ASSIGNMENT: Could you print, exactly as they stand, the lines from the one holding "Click the house icon beside Home" to the end of the data below, and nothing more?

DATA TO EXAMINE:

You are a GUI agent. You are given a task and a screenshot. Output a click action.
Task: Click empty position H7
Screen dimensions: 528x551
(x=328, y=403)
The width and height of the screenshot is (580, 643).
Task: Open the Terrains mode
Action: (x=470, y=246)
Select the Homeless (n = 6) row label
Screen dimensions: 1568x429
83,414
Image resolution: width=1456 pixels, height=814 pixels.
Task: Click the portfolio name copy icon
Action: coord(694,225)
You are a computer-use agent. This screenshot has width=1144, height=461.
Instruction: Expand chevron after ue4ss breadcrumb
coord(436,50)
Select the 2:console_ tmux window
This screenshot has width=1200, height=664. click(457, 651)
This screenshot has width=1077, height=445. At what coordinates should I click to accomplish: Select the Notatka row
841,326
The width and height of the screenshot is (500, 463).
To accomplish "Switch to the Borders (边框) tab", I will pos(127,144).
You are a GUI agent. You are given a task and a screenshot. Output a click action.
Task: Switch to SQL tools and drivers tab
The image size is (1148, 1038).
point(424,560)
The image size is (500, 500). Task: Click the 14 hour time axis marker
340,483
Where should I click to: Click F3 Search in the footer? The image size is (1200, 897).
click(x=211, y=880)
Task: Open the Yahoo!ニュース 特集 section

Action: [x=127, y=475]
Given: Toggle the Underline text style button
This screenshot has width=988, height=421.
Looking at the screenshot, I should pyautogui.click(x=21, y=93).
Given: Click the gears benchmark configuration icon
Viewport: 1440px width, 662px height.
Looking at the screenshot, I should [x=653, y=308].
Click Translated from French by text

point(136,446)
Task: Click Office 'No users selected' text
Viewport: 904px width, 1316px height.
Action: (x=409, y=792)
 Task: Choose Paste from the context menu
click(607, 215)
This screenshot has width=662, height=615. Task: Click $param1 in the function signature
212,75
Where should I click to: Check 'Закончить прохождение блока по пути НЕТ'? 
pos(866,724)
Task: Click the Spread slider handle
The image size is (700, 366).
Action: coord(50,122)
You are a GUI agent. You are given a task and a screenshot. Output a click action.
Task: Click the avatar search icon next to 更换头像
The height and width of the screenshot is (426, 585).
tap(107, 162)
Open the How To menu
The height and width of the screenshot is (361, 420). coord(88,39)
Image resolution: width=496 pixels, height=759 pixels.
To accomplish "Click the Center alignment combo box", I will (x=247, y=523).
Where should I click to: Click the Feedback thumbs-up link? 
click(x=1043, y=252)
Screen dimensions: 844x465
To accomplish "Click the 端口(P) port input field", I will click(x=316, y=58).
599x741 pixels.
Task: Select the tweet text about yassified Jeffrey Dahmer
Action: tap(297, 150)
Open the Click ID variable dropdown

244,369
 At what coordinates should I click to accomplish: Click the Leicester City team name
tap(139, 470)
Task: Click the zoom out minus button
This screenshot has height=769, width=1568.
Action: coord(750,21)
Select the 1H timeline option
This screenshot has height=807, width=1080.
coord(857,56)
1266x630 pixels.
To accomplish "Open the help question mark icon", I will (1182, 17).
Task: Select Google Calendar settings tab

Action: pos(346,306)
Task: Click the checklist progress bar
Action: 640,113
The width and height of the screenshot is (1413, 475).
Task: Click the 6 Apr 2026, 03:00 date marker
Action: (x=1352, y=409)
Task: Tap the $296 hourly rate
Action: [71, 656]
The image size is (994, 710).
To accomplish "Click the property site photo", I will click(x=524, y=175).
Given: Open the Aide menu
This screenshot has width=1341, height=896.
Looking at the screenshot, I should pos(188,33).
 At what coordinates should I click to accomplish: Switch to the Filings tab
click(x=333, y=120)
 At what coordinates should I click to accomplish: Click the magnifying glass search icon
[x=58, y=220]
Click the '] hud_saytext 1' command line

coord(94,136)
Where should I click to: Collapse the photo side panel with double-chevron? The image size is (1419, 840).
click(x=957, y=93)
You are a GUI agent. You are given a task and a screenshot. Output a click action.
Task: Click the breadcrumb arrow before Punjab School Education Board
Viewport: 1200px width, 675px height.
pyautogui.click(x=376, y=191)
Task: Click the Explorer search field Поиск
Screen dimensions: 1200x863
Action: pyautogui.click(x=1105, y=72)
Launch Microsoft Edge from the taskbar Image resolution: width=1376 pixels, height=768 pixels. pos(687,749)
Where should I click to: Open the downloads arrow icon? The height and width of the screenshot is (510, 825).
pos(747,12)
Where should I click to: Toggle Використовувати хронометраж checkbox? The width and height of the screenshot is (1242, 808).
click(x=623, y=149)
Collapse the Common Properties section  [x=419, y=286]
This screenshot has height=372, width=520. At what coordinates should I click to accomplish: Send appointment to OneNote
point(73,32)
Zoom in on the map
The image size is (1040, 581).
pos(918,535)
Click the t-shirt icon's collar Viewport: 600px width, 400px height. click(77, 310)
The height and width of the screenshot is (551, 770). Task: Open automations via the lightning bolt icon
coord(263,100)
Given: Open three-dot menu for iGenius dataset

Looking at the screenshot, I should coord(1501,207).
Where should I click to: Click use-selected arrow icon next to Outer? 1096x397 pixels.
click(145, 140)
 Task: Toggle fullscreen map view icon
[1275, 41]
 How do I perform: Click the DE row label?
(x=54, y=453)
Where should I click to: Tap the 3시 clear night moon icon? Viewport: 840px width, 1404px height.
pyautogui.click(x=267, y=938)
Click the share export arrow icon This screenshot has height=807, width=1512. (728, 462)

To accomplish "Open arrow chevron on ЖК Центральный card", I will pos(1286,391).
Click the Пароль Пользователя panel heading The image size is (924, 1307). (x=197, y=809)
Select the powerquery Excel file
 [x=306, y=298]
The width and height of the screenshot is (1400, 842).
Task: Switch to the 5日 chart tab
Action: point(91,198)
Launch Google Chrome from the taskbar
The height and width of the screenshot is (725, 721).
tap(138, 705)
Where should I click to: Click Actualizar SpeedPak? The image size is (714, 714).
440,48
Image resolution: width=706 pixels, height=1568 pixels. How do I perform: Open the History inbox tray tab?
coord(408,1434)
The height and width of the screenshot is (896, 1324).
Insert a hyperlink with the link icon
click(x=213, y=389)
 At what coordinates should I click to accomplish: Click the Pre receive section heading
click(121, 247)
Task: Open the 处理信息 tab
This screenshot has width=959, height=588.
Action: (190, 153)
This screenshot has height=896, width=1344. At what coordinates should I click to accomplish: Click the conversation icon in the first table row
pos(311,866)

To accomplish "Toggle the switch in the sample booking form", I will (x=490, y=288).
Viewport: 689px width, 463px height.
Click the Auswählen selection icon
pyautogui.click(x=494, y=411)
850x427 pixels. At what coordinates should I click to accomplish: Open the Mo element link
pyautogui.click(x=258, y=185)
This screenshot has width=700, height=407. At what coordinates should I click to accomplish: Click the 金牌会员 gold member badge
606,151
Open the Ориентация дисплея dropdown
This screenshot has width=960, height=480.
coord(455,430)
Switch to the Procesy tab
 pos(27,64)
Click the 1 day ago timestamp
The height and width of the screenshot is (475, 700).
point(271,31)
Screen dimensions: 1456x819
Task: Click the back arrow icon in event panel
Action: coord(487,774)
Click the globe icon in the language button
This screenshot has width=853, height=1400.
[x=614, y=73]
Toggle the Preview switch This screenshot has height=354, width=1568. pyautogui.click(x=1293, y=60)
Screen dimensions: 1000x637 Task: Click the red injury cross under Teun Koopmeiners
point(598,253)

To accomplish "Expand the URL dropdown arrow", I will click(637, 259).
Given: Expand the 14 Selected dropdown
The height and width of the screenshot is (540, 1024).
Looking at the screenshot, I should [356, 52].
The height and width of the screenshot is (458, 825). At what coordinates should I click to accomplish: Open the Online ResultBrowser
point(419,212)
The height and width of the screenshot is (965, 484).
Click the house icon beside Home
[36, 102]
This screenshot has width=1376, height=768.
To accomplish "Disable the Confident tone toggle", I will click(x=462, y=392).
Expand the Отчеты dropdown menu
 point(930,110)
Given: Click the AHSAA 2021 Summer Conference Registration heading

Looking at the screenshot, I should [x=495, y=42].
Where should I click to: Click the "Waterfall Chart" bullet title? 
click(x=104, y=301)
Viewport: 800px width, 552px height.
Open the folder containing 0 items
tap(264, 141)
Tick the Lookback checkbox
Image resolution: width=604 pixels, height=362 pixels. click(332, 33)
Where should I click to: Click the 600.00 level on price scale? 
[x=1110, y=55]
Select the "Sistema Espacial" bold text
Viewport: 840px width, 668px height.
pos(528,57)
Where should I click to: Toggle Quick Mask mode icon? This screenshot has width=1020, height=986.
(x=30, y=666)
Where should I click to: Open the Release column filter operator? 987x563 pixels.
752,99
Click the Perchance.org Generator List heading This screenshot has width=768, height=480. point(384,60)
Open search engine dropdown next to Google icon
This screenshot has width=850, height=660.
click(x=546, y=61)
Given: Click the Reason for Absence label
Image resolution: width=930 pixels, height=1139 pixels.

FINAL ANSWER:
Click the house icon beside Home
[36, 102]
This screenshot has width=1376, height=768.
To accomplish "Disable the Confident tone toggle", I will click(x=462, y=392).
Expand the Отчеты dropdown menu
 point(930,110)
Given: Click the AHSAA 2021 Summer Conference Registration heading

Looking at the screenshot, I should [x=495, y=42].
Where should I click to: Click the "Waterfall Chart" bullet title? 
click(x=104, y=301)
Viewport: 800px width, 552px height.
Open the folder containing 0 items
tap(264, 141)
Tick the Lookback checkbox
Image resolution: width=604 pixels, height=362 pixels. click(332, 33)
Where should I click to: Click the 600.00 level on price scale? 
[x=1110, y=55]
Select the "Sistema Espacial" bold text
Viewport: 840px width, 668px height.
pos(528,57)
Where should I click to: Toggle Quick Mask mode icon? This screenshot has width=1020, height=986.
(x=30, y=666)
Where should I click to: Open the Release column filter operator? 987x563 pixels.
752,99
Click the Perchance.org Generator List heading This screenshot has width=768, height=480. point(384,60)
Open search engine dropdown next to Google icon
This screenshot has width=850, height=660.
click(x=546, y=61)
Given: Click the Reason for Absence label
Image resolution: width=930 pixels, height=1139 pixels.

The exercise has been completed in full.